* EXTRACTED ENTRIES *
* * *

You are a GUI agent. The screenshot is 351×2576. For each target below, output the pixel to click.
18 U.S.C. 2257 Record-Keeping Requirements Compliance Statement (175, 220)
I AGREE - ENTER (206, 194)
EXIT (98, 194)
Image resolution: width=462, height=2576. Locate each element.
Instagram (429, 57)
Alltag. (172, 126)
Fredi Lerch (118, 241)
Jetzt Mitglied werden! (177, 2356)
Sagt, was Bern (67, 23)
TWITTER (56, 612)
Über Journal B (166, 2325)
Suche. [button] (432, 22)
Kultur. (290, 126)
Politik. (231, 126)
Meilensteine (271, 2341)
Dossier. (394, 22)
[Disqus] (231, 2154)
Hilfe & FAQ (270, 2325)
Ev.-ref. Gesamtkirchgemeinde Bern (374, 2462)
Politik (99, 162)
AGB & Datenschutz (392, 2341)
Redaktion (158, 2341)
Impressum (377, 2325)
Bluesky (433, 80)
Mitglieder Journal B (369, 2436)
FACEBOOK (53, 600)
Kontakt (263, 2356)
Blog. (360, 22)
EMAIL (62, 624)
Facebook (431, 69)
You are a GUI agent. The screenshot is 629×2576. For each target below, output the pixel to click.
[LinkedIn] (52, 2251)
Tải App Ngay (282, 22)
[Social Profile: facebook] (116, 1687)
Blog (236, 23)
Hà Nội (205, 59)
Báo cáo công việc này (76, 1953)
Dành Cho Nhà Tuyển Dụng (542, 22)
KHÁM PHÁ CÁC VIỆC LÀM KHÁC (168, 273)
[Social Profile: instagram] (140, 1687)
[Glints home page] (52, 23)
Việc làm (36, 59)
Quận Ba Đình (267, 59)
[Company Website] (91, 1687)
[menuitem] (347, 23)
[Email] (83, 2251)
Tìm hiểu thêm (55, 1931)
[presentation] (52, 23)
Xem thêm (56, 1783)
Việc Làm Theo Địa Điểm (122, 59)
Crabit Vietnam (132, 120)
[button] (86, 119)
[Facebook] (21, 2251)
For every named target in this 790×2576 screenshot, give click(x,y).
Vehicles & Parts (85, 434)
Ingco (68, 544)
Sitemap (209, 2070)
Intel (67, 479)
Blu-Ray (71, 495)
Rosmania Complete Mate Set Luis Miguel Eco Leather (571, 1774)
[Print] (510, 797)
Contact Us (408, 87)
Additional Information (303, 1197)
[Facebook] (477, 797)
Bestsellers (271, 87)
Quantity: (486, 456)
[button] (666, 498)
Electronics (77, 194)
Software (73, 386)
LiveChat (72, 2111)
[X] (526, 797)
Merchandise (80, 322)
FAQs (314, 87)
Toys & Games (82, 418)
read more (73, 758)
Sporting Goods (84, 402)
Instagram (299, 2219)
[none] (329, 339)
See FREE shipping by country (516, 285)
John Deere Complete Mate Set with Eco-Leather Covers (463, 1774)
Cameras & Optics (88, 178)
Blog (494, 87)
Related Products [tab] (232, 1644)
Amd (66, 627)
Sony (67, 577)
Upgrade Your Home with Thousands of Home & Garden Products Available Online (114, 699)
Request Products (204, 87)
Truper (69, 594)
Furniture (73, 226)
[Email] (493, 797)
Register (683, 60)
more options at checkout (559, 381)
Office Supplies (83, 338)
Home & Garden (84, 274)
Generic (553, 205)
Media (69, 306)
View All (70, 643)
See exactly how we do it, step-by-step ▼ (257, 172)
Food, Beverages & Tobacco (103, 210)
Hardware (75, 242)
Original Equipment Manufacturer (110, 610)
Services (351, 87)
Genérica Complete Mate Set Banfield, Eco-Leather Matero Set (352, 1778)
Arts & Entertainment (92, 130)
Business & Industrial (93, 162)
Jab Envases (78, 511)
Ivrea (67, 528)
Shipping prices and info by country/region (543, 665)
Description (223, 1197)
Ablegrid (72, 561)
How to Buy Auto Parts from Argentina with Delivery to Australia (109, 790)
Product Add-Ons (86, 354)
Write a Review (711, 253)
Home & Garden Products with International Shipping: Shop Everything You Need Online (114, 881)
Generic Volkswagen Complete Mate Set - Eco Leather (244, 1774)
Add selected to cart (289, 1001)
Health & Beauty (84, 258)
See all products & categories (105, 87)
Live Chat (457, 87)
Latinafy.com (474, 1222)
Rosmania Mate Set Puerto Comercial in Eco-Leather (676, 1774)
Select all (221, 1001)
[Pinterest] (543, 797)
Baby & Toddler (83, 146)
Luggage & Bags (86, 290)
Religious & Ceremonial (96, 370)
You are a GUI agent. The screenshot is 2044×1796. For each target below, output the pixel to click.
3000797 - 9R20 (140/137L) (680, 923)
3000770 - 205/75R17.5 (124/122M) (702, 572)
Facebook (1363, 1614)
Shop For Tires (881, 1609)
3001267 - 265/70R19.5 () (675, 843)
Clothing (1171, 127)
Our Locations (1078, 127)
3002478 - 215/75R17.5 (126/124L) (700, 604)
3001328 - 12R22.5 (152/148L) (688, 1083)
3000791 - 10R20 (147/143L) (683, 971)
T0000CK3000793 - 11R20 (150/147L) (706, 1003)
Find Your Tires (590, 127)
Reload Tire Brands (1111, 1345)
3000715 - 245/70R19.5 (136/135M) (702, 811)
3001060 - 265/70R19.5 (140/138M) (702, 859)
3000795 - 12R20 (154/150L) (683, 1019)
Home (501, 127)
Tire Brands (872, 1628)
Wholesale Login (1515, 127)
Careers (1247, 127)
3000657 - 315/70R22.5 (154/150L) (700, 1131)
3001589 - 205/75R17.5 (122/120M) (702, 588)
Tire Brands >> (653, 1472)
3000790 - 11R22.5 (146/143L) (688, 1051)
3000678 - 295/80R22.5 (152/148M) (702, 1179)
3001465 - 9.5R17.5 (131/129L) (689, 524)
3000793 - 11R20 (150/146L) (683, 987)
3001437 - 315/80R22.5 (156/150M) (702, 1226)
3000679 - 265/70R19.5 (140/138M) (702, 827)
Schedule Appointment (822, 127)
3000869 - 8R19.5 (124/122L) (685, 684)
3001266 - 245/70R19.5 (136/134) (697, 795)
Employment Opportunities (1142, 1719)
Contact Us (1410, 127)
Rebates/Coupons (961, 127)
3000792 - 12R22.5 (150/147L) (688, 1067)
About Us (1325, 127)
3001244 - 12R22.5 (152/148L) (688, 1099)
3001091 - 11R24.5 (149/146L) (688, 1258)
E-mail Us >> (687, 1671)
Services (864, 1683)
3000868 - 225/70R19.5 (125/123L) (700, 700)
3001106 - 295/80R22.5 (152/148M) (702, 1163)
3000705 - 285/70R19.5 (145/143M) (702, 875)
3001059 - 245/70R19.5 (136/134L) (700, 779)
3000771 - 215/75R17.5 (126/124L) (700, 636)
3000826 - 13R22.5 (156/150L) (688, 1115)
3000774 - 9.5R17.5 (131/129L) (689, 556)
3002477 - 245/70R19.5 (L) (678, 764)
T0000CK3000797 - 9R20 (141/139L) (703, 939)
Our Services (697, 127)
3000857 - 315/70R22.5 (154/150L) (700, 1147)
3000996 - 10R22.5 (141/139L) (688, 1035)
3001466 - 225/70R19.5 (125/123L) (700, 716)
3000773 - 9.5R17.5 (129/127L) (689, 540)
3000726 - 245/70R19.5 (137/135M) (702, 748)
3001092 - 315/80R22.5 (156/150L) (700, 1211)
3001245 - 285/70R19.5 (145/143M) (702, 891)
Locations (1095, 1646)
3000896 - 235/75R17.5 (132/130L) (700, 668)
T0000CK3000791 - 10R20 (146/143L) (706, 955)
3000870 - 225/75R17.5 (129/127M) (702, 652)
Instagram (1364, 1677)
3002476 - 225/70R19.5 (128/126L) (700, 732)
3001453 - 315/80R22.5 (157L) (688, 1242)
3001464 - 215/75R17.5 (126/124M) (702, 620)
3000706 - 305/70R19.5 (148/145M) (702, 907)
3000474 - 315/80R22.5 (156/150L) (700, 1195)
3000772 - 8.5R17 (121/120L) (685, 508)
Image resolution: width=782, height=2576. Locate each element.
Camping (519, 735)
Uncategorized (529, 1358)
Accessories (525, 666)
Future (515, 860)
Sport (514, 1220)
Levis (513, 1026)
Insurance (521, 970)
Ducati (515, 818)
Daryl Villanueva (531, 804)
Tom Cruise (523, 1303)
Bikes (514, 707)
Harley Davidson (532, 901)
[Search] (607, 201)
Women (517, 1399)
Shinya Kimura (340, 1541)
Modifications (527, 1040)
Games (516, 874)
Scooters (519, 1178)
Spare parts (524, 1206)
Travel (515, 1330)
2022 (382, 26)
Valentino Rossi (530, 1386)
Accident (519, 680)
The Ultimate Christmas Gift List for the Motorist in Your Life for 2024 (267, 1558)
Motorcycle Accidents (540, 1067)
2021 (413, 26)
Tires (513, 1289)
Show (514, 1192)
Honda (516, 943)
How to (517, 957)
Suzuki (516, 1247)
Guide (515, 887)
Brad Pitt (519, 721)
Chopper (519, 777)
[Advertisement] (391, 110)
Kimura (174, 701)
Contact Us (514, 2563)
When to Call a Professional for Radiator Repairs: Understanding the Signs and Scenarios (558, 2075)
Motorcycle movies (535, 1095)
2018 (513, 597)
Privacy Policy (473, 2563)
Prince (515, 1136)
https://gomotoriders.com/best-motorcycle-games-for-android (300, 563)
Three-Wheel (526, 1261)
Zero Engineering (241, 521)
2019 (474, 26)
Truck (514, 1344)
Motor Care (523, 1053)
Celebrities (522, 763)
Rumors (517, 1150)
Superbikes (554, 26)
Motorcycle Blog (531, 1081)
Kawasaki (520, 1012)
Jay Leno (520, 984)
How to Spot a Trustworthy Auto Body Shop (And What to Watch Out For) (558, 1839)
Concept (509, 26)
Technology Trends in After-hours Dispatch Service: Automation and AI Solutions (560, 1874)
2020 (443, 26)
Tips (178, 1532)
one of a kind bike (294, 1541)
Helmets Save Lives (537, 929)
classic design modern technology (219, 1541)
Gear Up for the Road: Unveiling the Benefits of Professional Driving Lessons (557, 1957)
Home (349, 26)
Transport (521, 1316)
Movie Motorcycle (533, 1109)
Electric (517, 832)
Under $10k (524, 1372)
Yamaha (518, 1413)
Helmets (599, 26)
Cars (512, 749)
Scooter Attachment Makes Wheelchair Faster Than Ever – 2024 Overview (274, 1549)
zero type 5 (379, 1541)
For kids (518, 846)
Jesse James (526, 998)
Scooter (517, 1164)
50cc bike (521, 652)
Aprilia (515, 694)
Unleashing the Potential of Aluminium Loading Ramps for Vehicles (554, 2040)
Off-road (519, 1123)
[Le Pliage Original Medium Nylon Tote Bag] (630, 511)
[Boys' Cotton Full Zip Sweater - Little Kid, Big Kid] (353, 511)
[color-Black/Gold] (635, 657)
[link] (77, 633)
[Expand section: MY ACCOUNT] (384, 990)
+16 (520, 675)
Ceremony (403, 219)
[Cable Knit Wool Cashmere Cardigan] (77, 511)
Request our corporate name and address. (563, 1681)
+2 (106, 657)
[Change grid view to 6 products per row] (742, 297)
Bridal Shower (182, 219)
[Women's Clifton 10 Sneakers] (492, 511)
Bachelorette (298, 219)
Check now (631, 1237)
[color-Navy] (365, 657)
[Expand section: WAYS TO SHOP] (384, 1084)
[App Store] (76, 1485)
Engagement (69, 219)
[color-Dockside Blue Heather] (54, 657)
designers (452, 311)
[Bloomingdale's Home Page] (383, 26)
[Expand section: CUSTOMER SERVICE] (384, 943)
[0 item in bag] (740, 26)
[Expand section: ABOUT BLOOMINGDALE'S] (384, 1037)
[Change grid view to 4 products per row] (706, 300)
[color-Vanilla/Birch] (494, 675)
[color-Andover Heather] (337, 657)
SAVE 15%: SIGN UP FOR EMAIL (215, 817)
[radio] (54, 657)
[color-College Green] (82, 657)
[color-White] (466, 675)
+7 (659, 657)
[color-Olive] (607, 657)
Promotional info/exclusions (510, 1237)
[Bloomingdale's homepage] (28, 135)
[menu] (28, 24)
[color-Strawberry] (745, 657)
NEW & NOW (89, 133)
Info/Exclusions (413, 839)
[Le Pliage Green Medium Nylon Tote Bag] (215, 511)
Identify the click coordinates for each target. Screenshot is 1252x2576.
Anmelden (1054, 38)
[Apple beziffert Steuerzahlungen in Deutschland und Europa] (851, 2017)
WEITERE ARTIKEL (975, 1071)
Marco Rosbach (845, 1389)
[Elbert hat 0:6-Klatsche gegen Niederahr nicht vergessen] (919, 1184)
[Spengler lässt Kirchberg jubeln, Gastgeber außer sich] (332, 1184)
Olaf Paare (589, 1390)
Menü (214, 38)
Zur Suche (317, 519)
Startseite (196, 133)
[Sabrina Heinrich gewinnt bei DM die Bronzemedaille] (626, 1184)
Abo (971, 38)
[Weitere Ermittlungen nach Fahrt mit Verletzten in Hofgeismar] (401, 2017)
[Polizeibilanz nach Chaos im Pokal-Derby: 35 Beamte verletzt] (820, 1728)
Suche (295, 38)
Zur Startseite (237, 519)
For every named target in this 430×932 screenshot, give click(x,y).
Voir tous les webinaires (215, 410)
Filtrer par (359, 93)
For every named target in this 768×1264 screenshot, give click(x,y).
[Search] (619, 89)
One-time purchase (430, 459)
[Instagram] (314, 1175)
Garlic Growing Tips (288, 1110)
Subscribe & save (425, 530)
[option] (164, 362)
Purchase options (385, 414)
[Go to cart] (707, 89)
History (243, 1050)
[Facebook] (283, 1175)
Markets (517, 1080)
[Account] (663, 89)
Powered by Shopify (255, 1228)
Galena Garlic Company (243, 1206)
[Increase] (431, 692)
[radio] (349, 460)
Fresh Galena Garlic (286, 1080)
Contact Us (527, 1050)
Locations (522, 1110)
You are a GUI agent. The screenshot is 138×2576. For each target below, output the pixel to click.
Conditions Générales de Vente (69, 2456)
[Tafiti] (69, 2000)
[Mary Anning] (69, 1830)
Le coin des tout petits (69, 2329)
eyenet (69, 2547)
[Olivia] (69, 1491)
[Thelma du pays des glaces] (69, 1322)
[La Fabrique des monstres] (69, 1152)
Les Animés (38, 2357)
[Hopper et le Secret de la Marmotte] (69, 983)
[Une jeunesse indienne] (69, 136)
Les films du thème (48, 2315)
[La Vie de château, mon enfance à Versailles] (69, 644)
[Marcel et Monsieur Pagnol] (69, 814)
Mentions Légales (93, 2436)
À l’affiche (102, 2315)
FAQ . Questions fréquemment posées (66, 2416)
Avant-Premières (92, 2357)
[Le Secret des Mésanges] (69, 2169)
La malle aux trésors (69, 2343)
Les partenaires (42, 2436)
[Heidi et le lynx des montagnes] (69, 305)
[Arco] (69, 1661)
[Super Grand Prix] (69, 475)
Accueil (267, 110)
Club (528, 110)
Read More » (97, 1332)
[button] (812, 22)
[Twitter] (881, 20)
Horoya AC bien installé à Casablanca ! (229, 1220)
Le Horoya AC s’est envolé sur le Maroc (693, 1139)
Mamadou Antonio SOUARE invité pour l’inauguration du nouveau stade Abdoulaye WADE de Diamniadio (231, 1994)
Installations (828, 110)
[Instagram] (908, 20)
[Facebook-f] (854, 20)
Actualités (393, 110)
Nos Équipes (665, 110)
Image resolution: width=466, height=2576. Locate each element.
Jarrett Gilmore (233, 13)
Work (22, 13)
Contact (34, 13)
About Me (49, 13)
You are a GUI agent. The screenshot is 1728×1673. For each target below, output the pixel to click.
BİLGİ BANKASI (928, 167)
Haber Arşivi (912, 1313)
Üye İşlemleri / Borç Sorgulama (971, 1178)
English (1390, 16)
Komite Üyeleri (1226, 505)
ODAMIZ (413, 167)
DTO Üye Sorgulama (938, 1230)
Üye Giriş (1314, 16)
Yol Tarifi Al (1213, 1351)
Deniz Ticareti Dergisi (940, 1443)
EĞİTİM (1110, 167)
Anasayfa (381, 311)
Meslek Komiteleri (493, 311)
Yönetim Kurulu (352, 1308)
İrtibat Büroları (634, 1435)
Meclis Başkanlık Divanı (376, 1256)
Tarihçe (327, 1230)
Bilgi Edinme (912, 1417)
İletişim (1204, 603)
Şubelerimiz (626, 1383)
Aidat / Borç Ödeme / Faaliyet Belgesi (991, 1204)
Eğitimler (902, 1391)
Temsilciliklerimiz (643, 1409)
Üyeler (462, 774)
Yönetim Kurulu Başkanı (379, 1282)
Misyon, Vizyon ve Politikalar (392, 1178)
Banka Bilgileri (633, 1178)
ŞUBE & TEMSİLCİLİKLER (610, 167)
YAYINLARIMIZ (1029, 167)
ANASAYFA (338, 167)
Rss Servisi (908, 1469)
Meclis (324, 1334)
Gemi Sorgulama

* * *

* WHAT TO DO *
Above this task is a listing. Restate, word for word and with nothing added, the lines from the one with "[color-College Green] (82, 657)" through the one with "[Spengler lässt Kirchberg".

* RESPONSE BELOW *
[color-College Green] (82, 657)
[color-White] (466, 675)
+7 (659, 657)
[color-Olive] (607, 657)
Promotional info/exclusions (510, 1237)
[Bloomingdale's homepage] (28, 135)
[menu] (28, 24)
[color-Strawberry] (745, 657)
NEW & NOW (89, 133)
Info/Exclusions (413, 839)
[Le Pliage Green Medium Nylon Tote Bag] (215, 511)
Identify the click coordinates for each target. Screenshot is 1252x2576.
Anmelden (1054, 38)
[Apple beziffert Steuerzahlungen in Deutschland und Europa] (851, 2017)
WEITERE ARTIKEL (975, 1071)
Marco Rosbach (845, 1389)
[Elbert hat 0:6-Klatsche gegen Niederahr nicht vergessen] (919, 1184)
[Spengler lässt Kirchberg jubeln, Gastgeber außer sich] (332, 1184)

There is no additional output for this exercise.